Could you write out the data below word for word, from the line containing "The height and" through the end of the data, but leave the pictures out?

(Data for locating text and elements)
+++++
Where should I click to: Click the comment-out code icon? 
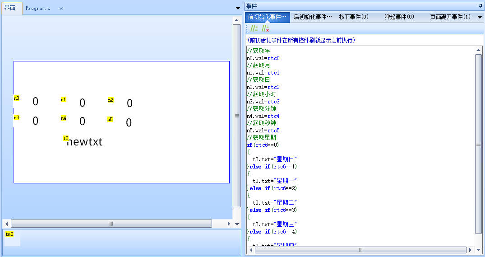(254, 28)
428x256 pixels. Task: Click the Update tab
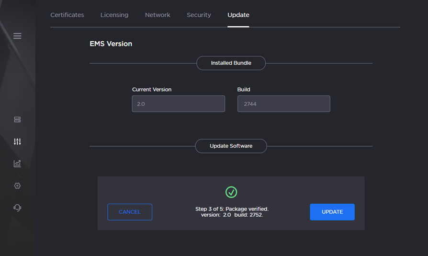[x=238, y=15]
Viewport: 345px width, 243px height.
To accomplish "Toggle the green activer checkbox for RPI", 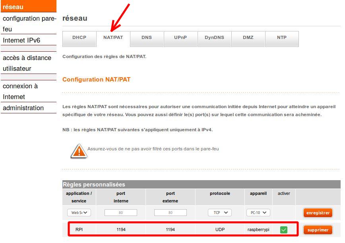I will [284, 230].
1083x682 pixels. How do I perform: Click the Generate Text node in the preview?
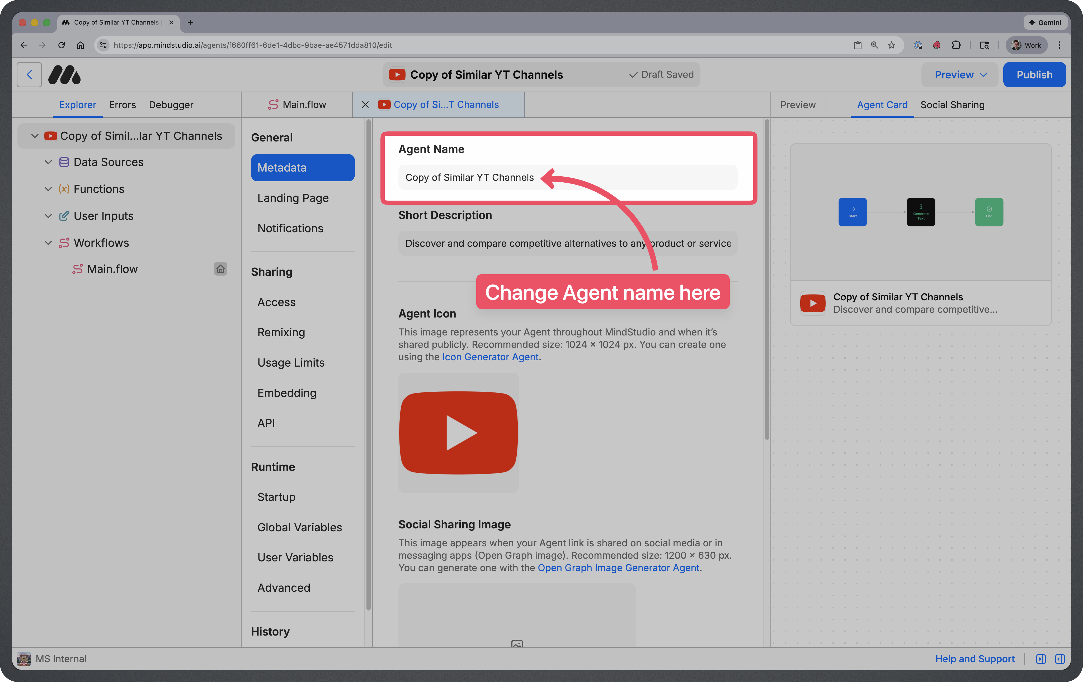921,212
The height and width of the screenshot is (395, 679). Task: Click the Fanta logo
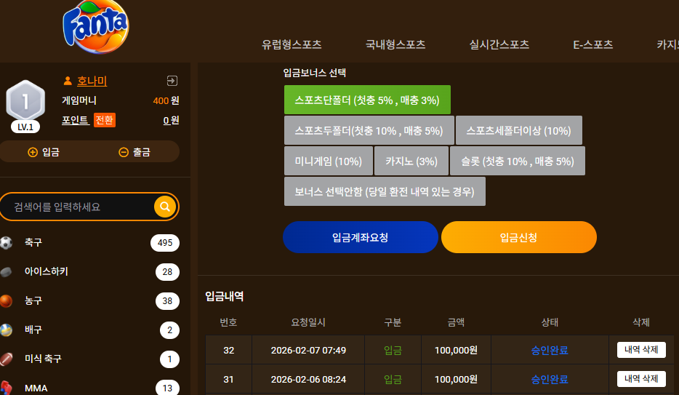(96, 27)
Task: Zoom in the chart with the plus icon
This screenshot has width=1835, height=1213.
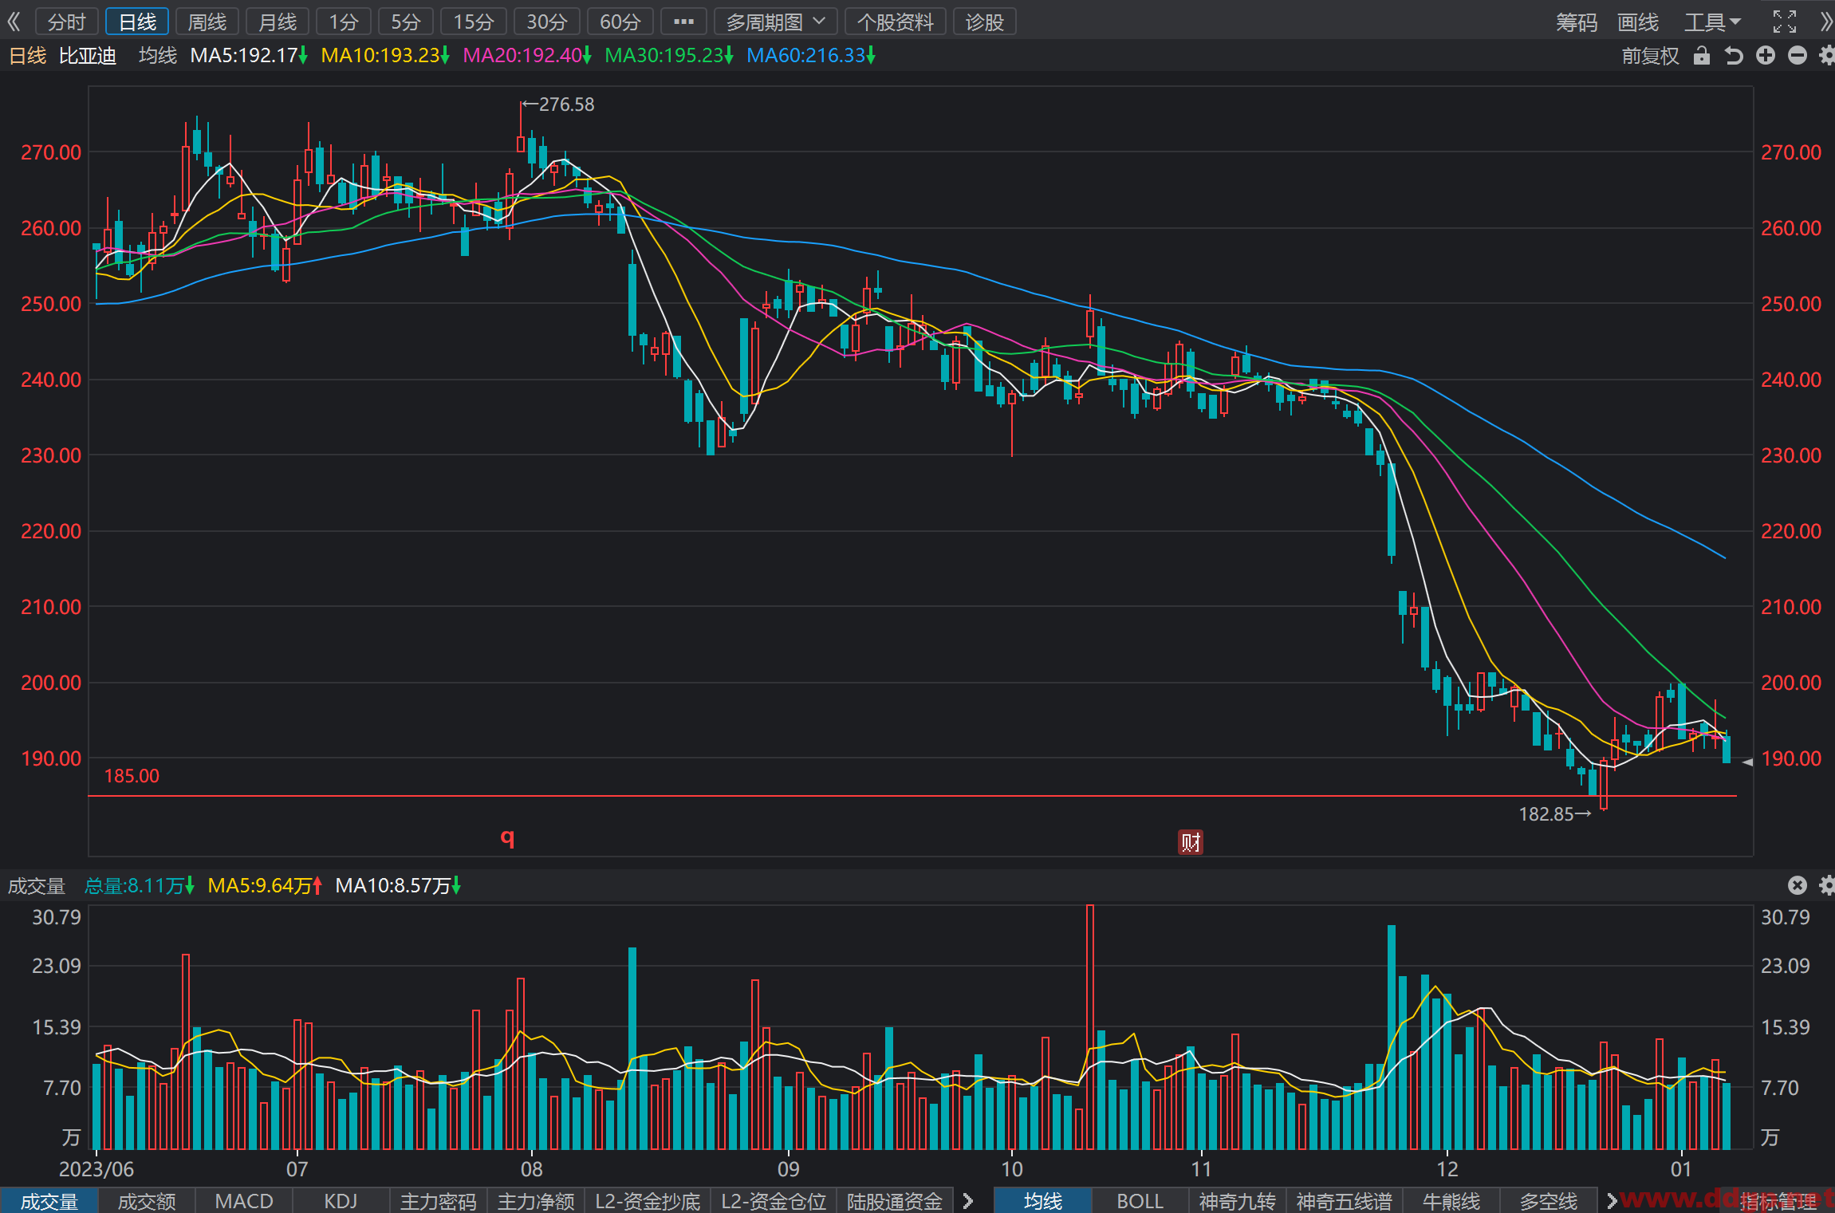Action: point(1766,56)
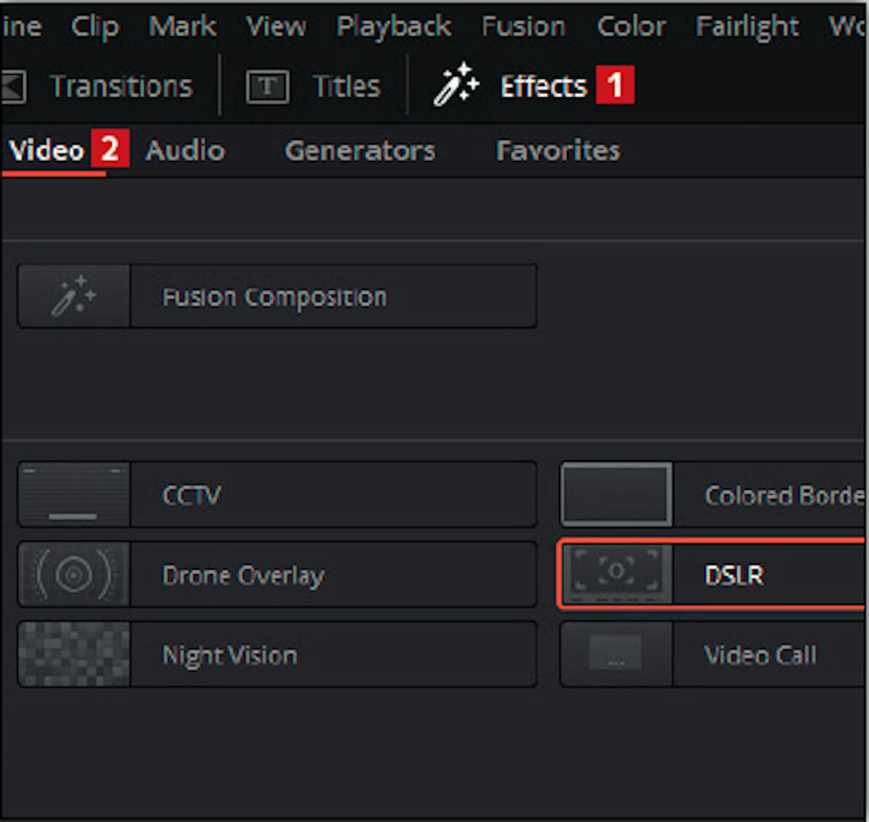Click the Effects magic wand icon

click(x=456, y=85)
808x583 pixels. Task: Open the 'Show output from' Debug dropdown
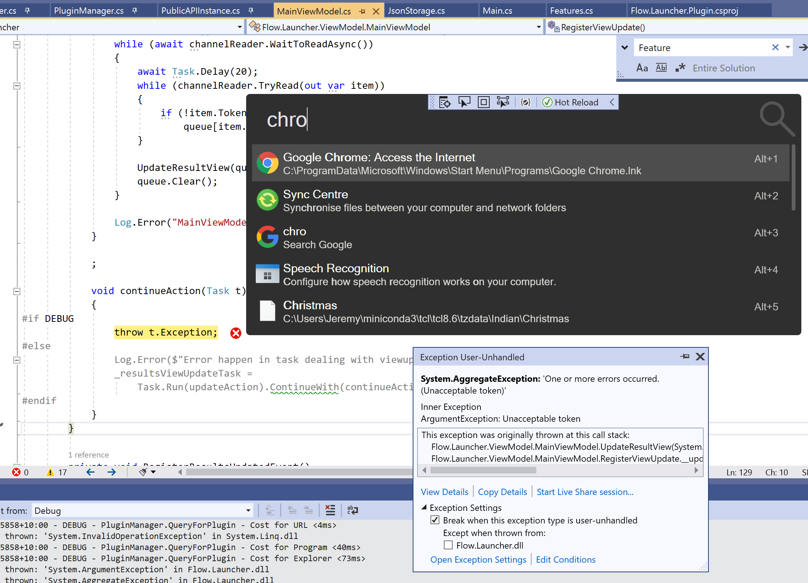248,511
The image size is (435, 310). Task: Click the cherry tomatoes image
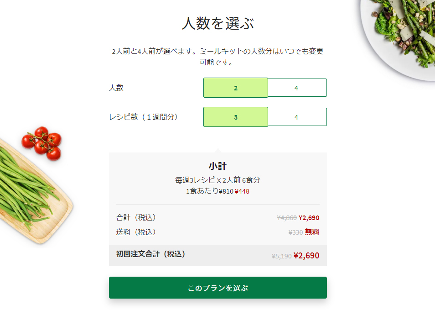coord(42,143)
+++++
**Solved problem**:
The height and width of the screenshot is (395, 679). Task: Click the Fanta logo
(96, 27)
Task: Zoom in the chart with the plus icon
This screenshot has width=1835, height=1213.
Action: point(1766,56)
Click the Effects magic wand icon

click(x=456, y=85)
808x583 pixels. Task: Open the 'Show output from' Debug dropdown
248,511
The image size is (435, 310). Task: Click the cherry tomatoes image
coord(42,143)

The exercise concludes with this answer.